15. PW1 insisted that she inherited the two parcels of land from her late husband, who was also buried at his third wife's residence. PW1 stated that both her children were born and raised in the suit parcels of land. She said that by the time her late son died, they had no dispute over its ownership or occupation. PW1 denied ever living with the 1st respondent on the suit land since she had migrated to the other side of the land. PW1 denied that the late son had bought the suit parcels of land from Marko Lemkoi. She urged the court to allow her to continue living on the suit parcels of land, which is her inheritance.
16. Equally, PW1 insisted that she belongs to her late husband's clan - Kosoum Chepotiskai, which initially owned the suit parcels of land. PW1 said that her late husband had 6 wives and that she was the first wife. PW1 said that she lived in the suit parcels of land together with one co-wife and her late husband, alongside the 2nd appellant, who is a husband to 2 wives. PW1 said that her late son died exactly a year after marrying the 1st respondent and left behind one grandchild. PW1 said that her son was buried in Mnagei Kapenguria Kamoraco, where he used to reside. PW1 said that her permanent developments on the suit land were evident as per photographs produced as MFI P.7 upon destruction by the respondents.
17. PW2 essentially confirmed the testimony of his mother, PW1. Shown MFI D4(a), PW2 denied receiving a letter from the area chief to vacate the land allegedly temporarily, under his occupation. PW2 denied signing the agreement dated 17/10/2022. PW2 denied that the late brother had bought the land, as alleged by the respondents. He said that he was born and brought up on the land parcels, which his sister-in-law, the 1st respondent, had never occupied or lived on. PW2 insisted that the two parcels of land belonged to his mother. Otherwise, his late brother had never ordered them to vacate the land before he passed on.
18. More to, PW2 told the court that one of his wives and her children lived on the disputed land together with PW1. PW2 told the court that PW1 and his late father had lived on the suit parcels of land for more than 50 years. PW2 told the court that one of his late sons was also buried in the parcel No. 700.

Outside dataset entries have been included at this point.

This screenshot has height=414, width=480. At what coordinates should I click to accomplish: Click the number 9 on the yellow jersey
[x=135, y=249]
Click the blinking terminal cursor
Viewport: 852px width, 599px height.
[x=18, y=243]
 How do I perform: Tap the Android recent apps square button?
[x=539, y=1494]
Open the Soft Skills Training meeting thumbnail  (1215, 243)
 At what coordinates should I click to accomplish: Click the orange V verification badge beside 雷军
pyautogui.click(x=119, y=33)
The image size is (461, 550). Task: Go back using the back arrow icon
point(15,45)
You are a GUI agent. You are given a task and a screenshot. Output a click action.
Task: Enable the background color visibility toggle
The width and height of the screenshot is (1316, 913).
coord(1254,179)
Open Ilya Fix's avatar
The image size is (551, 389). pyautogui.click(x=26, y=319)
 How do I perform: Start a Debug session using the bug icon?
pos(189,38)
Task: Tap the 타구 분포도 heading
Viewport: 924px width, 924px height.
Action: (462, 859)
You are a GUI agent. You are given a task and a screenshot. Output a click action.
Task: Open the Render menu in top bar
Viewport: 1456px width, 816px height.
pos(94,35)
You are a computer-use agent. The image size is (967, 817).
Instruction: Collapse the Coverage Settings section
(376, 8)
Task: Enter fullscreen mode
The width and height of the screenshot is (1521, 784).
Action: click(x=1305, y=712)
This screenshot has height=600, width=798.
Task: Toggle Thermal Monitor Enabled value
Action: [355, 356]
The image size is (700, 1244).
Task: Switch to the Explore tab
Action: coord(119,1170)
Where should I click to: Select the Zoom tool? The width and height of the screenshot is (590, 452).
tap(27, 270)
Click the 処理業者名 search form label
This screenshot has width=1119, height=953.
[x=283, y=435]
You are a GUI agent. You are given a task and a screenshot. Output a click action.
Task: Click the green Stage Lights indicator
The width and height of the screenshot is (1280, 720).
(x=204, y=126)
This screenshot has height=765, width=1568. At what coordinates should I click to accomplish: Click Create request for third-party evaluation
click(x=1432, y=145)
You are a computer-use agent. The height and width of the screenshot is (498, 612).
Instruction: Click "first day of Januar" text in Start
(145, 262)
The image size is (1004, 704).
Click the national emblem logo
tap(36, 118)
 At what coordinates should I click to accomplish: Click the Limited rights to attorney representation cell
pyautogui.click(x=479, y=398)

19. PW3 told the court that PW1, a step-sister, had lived on the suit parcels of land which is ancestral land, since giving birth to her first child, with no complaints from any clan member. PW3 insisted that the land belonged to PW1 and not her late son Clement. PW3 told the court that their late father passed on in 1972, and as of 1952, when she was born, she found PW1 residing on parcel No. 700. PW3 confirmed that the River Wei Wei was the boundary between Kokotwendo and Mwino Adjudication Sections. Again, PW3 also told the court that their late father had divided all his parcels of land among his wives, which took the nature of a ritual while seated and eating a goat as he distributed the land parcels. PW3 denied that Sikolonyang or Marko Lemkoi were residing on parcels No. 700 and 712.
20. Joyline Cheptop Lomangura testified as DW1. She relied on a witness statement dated 29/6/2023 as her evidence-in-chief. Her testimony was that she was a secondary school teacher who married the late Clement Roptui Amon on 15/12/2012 and died on 18/2/2023 in a road traffic accident, leaving behind a son, Clement Philan.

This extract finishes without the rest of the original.